Satire de tous les côtés

Rafales de dessins satiriques, ces derniers jours, en kiosques.

Avec tout d’abord le nouveau numéro de Siné mensuel. Opus n°10 déjà. Un numéro qui affiche clairement la couleur et des dessinateurs inspirés par les débuts de la présidence « normale » de François Hollande. Un nouvel élu auquel Diego Aranega tire un joli portrait officiel en dernière page. Avant cela, et après quelques « amuse-gueules » plutôt enlevés, Jiho enterre avec joie et férocité quelques happy few du précédent quinquennat (de Philippe Val à Doc Gynéco en passant par Frédéric Lefebvre et Eric Besson) ; Mix & Remix dépeint un « état de grâce »  à l’enthousiasme vite calmé ; Faujour affiche son scepticisme en matière d’engagement écolo du nouveau gouvernemen et Aranega envoie le président sur le Divan… Et côté texte, on notera quelques évocations en lien avec la Picardie, comme les récents incidents à la centrale de Penly, les « bons chiffres » du néo-candidat socialiste et député sortant René Dosière, et une bonne critique du Grand soir, le film de l’Axonais Benoît Delépine (et Gus Kervern).

Un petit nouveau fait également son arrivée : Zminus, déclinaison sous forme de bimestriel « 100% illustré » du mensuel (décevant sur la longueur) Zélium. Du graphisme sous toutes ses formes : bande dessinée, dessins de presse ou illustrations. Avec un BD-Reportage d’incruste trash à l’UMP (de Piet et Sergio) et un autre, beaucoup plus sensible de Besse sur un cours d’alphabétisation pour demandeurs d’asile, le retour en pleine page BD d’Hiroshiman (contre la Femme de 50 pieds) de Rifo ou une double page très radicale de Marsault. A noter aussi la belle – et caustique -  planche de Clé sur la fin de l’humanité et l’évocation du foot à « l’acrylique noire sur rodoïde noir gratté à la pointe sèche de gravure » par Matieu Zanellato, lauréat du jeune talent du festival d’Angoulême 2012. Les débuts de la présidence Hollande et l’actu de ces dernières semaines ont aussi plutôt bien inspiré dessinateurs et illustrateurs – parmi lesquels Aurel, Decressac, Lasserpe, Lindingre ou Besse.

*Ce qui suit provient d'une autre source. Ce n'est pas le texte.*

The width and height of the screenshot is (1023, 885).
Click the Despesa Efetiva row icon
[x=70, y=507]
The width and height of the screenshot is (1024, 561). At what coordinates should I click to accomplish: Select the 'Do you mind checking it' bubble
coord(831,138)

Comme son grand frère, un journal donc assez foutraque, au look volontairement cheap où cohabitent l’excellence et  le portnawak. Où, pour le dire autrement, tout le monde – enfin, beaucoup de monde – devrait trouver des choses à son goût. Et, en tout cas, l’initiative mérite d’être saluée à sa juste valeur (en l’occurrence : 3 euros seulement !)

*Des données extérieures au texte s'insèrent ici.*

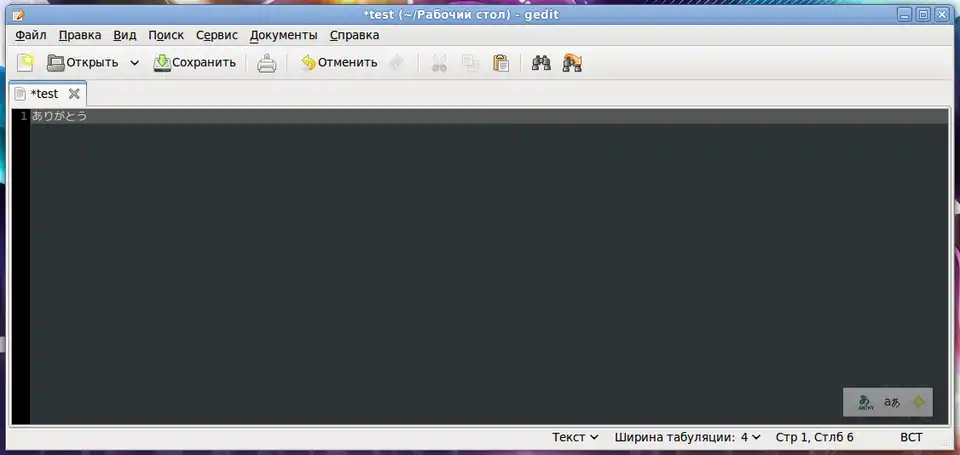
Task: Click the Paste clipboard icon
Action: pyautogui.click(x=501, y=63)
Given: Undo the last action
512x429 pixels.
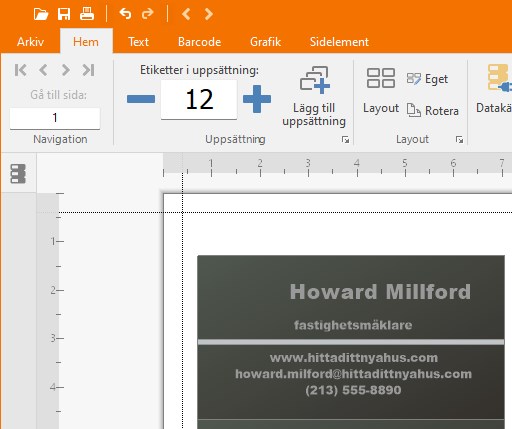Looking at the screenshot, I should (x=125, y=14).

Enfin, petit rattrapage au sujet du numéro spécial des 20 ans de Charlie Hebdo sorti spécialement pour les Rendez-vous de la BD d’Amiens et l’expo des Unes de l’hebdo qui lui était consacré. Un « collector » qui a été largement diffusé (gratuitement) durant le week-end du festival et dont l’association a peut-être conservé quelques exemplaires.

Parfaite duplication d’un numéro hebdomadaire classique, de l’édito (de Bernard Maris) aux « couverturesauxquelles vous avez échappé », ce journal revient, en 16 pages à travers toutes ses rubriques sur les deux décennies passées. Et rappelle quelques combats ou faits oubliés (de Michel Berger à la décrépitude européenne). De très bonne facture et de quoi se réconcilier avec l’équipe de Charb et Cavanna, après la phase terminale de la direction de Philippe Val et le pénible épisode Siné -  objet d’une rupture profonde avec une partie de son lectorat. Un sujet longtemps tabou dans ces colonnes et qu’Oncle Bernard évoque d’une phrase, mais sobrement et avec le ton juste. Tout comme il trouve les mots pour justifier la raison d’être, vingt ans plus tard, de Charlie Hebdo : « Ils ont du pain sur la planche. Car ce qui s’annonce est sinistre et merveilleux ; et Charlie va devoir une fois de plus défendre, réchauffer et réconforter la gueuse, et remonter le moral des futurs noyés du Titanic. Le bateau coule, mais ça va swinguer sur le pont ». Un programme dans lesquels les deux précédents titres pourraient aussi se reconnaître. Tout comme leurs lecteurs. Et,effectivement, il ne seront jamais assez nombreux, les journaux satiriques, à faire rire, sourire et grincer des dents sur une époque pas toujours très drôle.